#### Given information:
......
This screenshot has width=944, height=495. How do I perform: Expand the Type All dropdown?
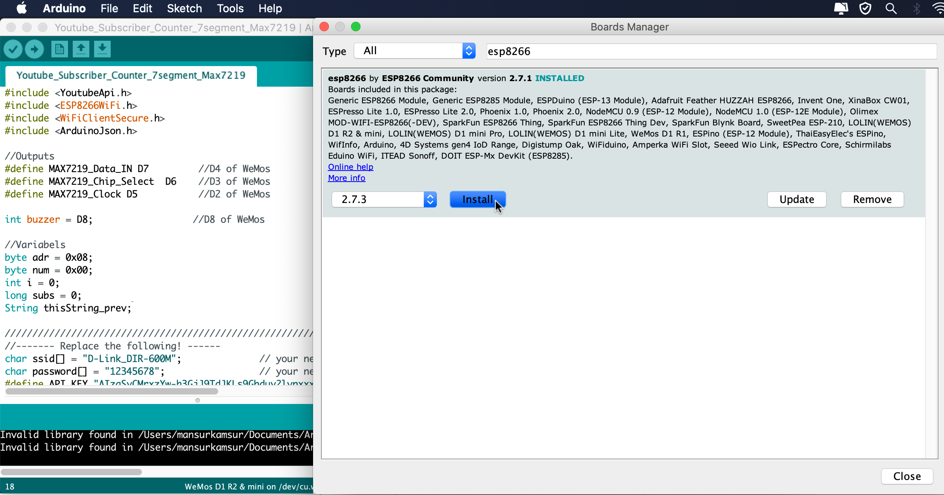point(415,51)
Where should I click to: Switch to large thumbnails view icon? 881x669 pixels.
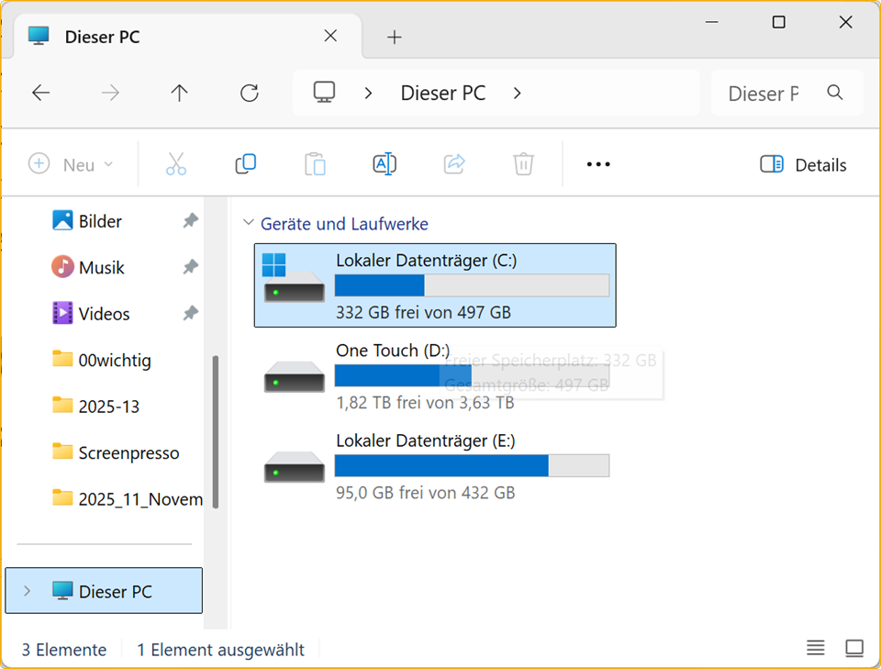point(854,649)
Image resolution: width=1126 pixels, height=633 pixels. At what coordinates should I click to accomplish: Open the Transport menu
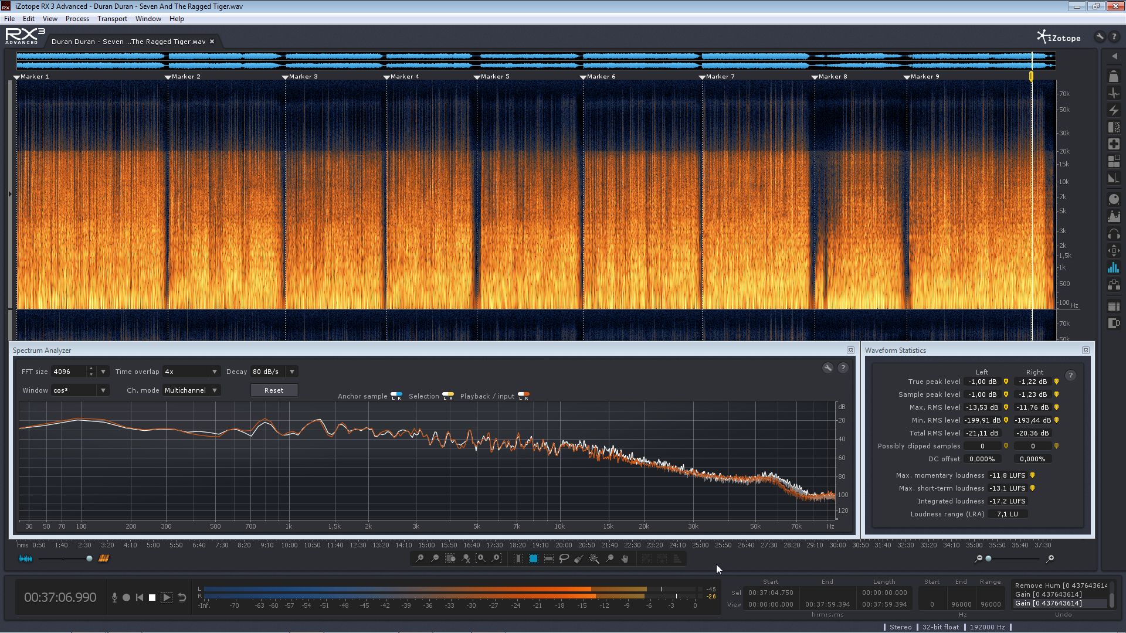pos(112,19)
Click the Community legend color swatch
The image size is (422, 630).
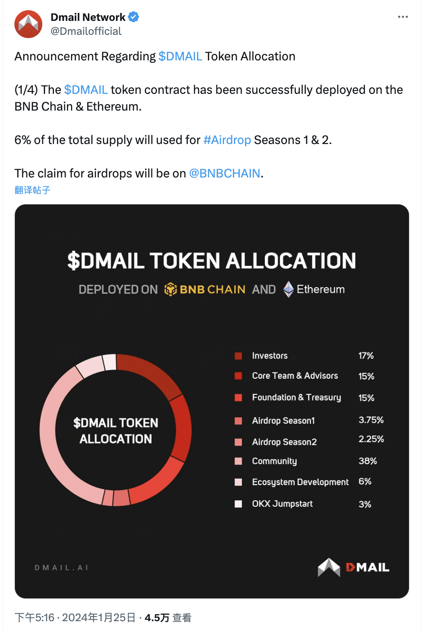[x=238, y=461]
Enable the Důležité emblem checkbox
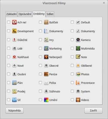 point(9,40)
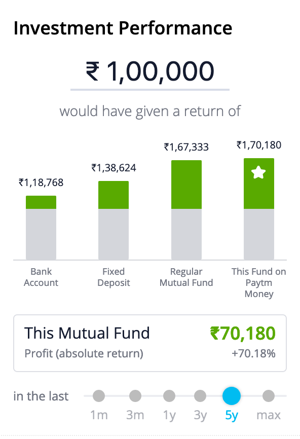Click the Fixed Deposit axis label
The image size is (300, 439).
(x=114, y=277)
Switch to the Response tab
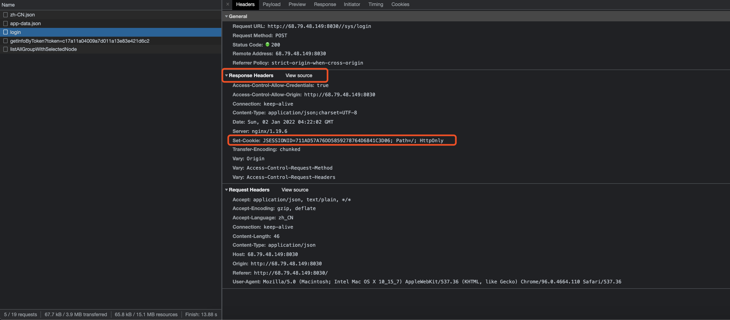The height and width of the screenshot is (320, 730). [325, 4]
......
Copy out all of the entries above verbatim, leaving out the pictures.

This screenshot has width=944, height=495. How do I perform: Expand the Type All dropdown?
point(415,51)
Where should I click to: Switch to large thumbnails view icon? 881x669 pixels.
point(854,649)
Image resolution: width=1126 pixels, height=633 pixels. At what coordinates should I click to accomplish: Open the Transport menu
pos(112,19)
Click the Community legend color swatch
The image size is (422, 630).
[x=238, y=461]
Enable the Důležité emblem checkbox
 point(9,40)
Click the Fixed Deposit axis label
The image size is (300, 439).
(x=114, y=277)
Switch to the Response tab
The height and width of the screenshot is (320, 730). [325, 4]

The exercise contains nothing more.